▸ TASK ITEM
Reproduce only the lines that run from the line containing "Given: Click the 'Which" to the end of the entries below, exactly as they stand.

▸ MATERIAL SHOWN
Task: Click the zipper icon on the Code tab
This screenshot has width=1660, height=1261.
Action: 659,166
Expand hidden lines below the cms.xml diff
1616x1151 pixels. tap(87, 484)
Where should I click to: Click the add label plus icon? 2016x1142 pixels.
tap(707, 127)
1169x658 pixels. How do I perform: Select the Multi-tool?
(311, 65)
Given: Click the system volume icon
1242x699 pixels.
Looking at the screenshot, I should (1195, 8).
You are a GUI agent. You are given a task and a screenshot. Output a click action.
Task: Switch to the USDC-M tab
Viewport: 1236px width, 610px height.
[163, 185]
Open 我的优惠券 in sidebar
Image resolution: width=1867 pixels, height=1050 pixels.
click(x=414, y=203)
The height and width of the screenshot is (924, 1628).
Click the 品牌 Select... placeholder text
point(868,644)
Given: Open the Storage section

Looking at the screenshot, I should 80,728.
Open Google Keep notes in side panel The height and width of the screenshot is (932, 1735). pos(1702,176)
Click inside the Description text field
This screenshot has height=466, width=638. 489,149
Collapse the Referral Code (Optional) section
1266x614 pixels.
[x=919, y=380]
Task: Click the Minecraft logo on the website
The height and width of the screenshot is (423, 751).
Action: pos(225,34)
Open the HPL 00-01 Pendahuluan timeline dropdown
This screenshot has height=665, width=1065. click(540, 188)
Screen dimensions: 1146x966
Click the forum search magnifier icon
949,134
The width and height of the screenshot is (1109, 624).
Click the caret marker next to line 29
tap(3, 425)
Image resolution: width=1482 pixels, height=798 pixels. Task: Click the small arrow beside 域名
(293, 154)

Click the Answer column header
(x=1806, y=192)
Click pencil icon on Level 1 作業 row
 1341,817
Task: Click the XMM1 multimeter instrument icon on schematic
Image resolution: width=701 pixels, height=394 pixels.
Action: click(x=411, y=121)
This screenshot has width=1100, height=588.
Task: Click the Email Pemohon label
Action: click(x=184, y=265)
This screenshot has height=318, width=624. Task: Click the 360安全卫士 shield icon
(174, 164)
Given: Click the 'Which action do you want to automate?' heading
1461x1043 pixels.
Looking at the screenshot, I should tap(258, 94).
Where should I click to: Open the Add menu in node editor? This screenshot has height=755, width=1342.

▸ PROBLEM SOLUTION
Given: Click the 'Which action do you want to automate?' heading
1461x1043 pixels.
Looking at the screenshot, I should tap(258, 94).
Where should I click to: Open the Add menu in node editor? This screenshot has height=755, width=1342.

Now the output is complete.